Directive
Lay out every line of the listing below as a numbered list, skipping blank lines and leaving the pictures out.

Dataset entries
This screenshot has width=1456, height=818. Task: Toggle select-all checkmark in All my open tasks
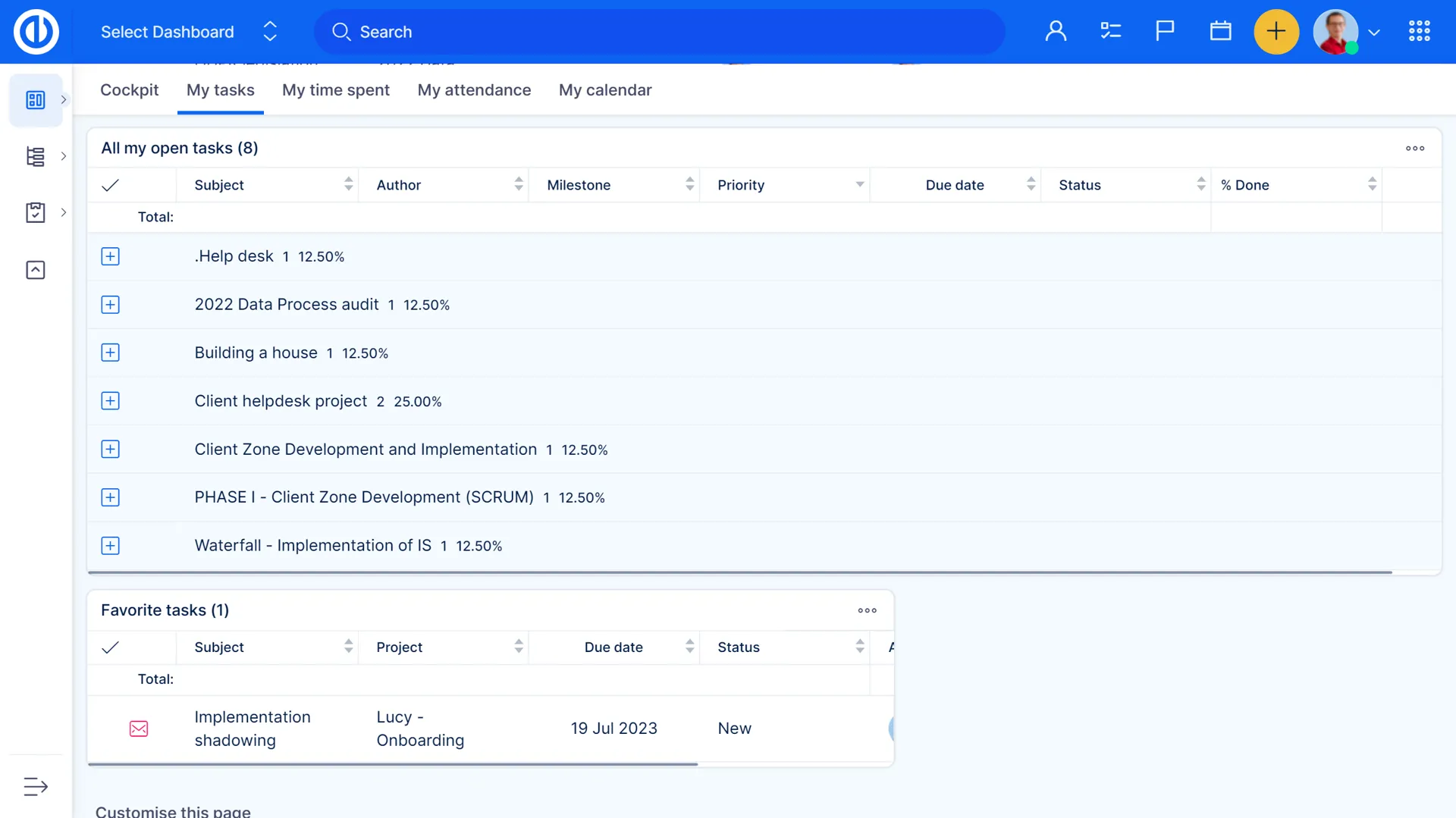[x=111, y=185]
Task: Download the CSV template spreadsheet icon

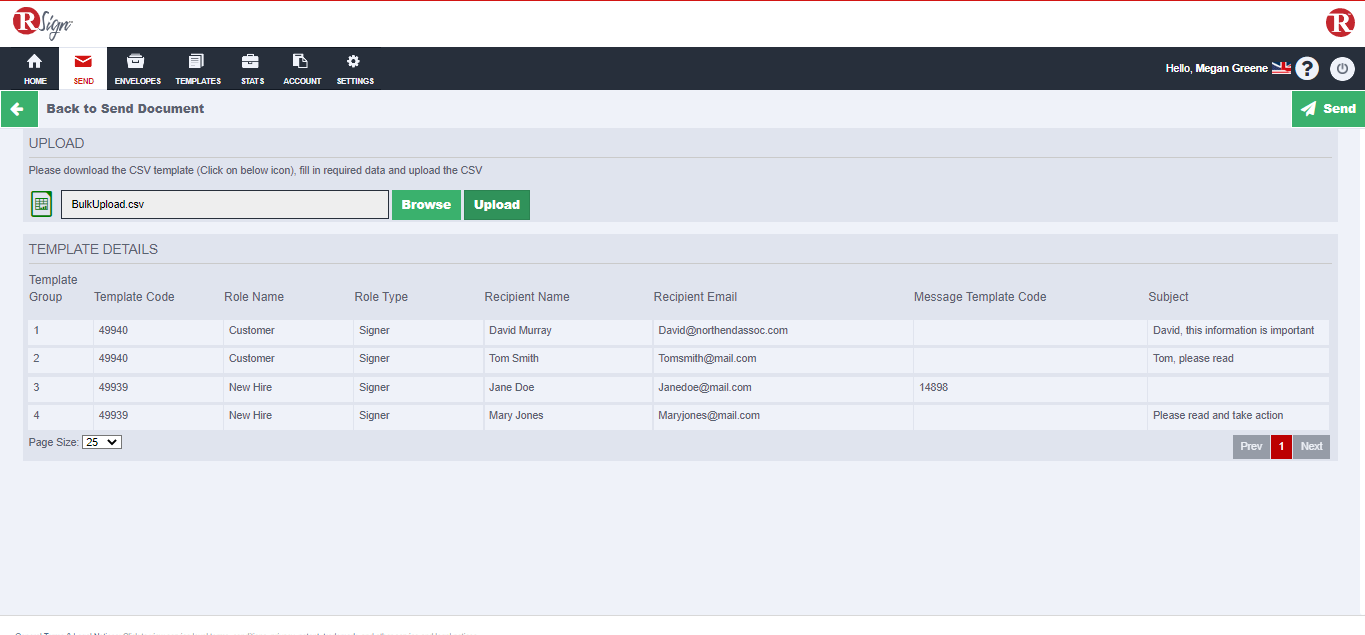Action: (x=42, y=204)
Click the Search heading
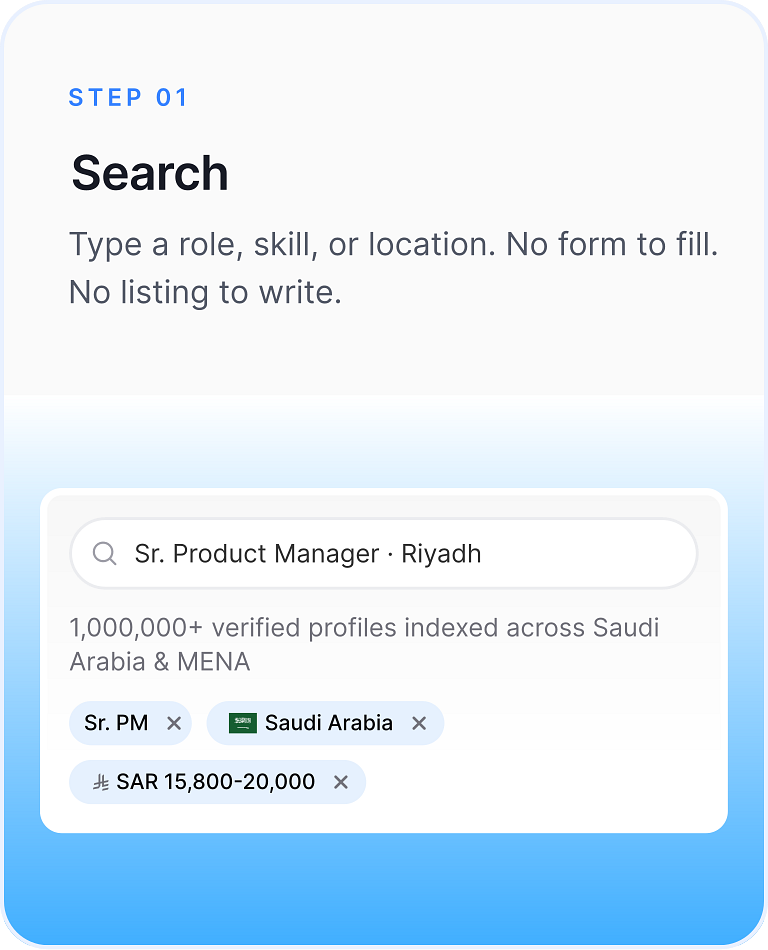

Answer for the task
1. This screenshot has width=1456, height=818. Task: Toggle select-all checkmark in All my open tasks
2. [x=111, y=185]
3. Task: Download the CSV template spreadsheet icon
4. Action: (x=42, y=204)
5. Click the Search heading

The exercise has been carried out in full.